Fed Up With Medical Denials, MN Employer Switches Insurance Coverage
By Consumers For Quality Care , on August 6, 2019
Real estate developer Kelly Doran, along with his company’s 250 employees, were covered by Blue Cross and Blue Shield of Minnesota, when the insurer denied a routine scan his doctor had ordered. Doran, a lung cancer survivor, soon learned that he was not the only person at his company to have issues with the insurer, Minnesota Business Journal reports. Employees had a range of physician-ordered tests that had been denied, including mammograms, MRIs and sleep studies.
In protest and frustration, Doran requested a meeting with the health plan’s CEO. Instead, Blue Cross and Blue Shield of Minnesota sent a junior team of account executives to meet with Doran. The meeting proved unfruitful.
“The fact that doctor-prescribed procedures and tests were being denied was intolerable to me for our employees and their dependents,” Doran said in an interview Wednesday. “We tried to fix it with Blue Cross and Blue Shield and they refused to change anything.”
So, Doran switched his employees off of Blue Cross and Blue Shield of Minnesota’s plan to a plan covered by Health Partners. Doran says the switch will cost the company an additional $70,000 a year.
Doran and his employees’ experiences echo issues raised in a recent 27-page letter from the Minnesota Hospital Association (MHA). Writing on behalf of more than 140 hospitals, the MHA asked the state to review the insurer’s practices, stating it has illegally refused to cover essential health benefits and implemented new prior authorization rules that make it more difficult for consumers to get needed coverage.

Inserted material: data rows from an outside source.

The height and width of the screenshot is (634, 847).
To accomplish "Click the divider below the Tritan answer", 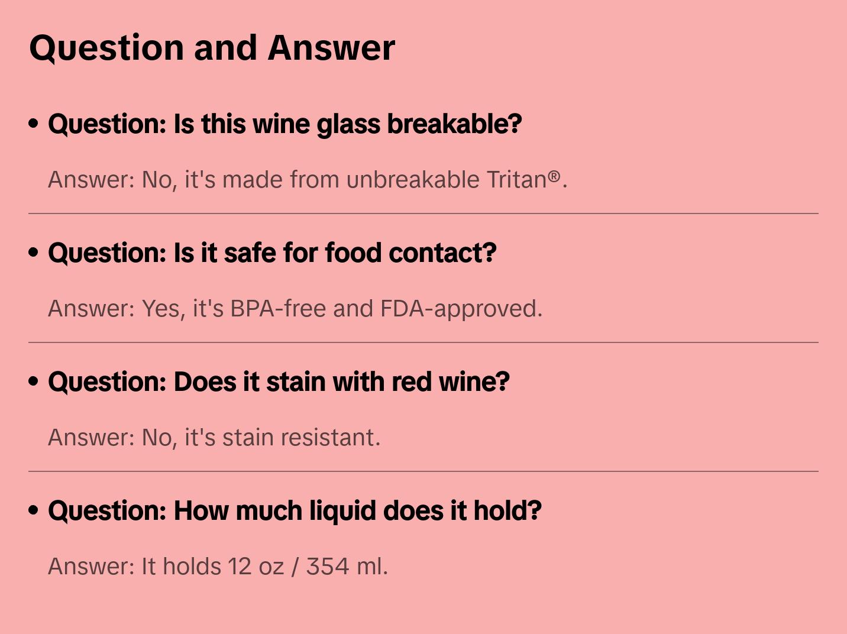I will (x=423, y=214).
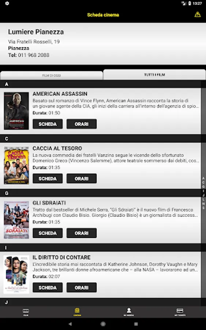Switch to the FILM DI OGGI tab

click(52, 75)
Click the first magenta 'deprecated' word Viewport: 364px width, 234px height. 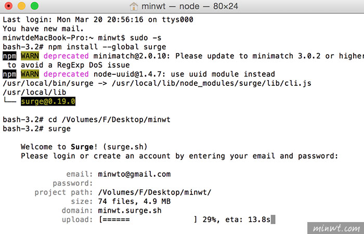[66, 56]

Blue Cross now uses an outside, for-profit company, Evicore, to manage its prior-authorization process. The MHA claims Evicore is designed to intentionally delay care for patients and enable Blue Cross to deny payment “for as many covered services as possible.”
Doran says that in his meeting with representatives from Blue Cross, he gave the company the opportunity to retain his company’s business if they agreed to block Evicore from dealing with the firm. He says the insurer refused, prompting the decision to change companies.

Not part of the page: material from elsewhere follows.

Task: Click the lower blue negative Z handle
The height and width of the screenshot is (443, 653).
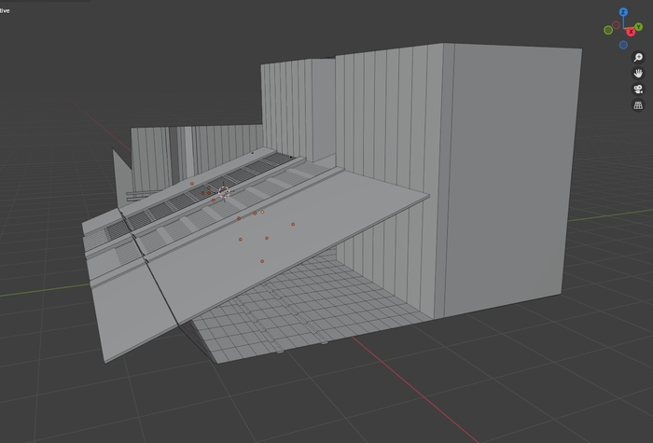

Minnesota Attorney General Keith Ellison is looking into the MHA’s concerns after receiving a formal complaint from the group, according to the Star Tribune.
The insurance company has defended its practices, saying that the new policies for prior authorizations went into effect earlier this year and that they are similar to requirements by other insurers across the industry. Blue Cross and Blue Shield of Minnesota says the policies are designed to make sure that patients receive care that “meets the latest evidence-based guidelines.”
However, MHA’s Matthew Anderson says that the insurer is implementing this policy far differently than other insurers.
“The difference with Blue Cross is, it is doing it so poorly that it is interfering with care. And because there is such a large volume of mistakes and process errors and time spent trying to navigate their process that they’ve crossed the line,” Anderson said, adding the Blue Cross needs to change its process “or turn it off.”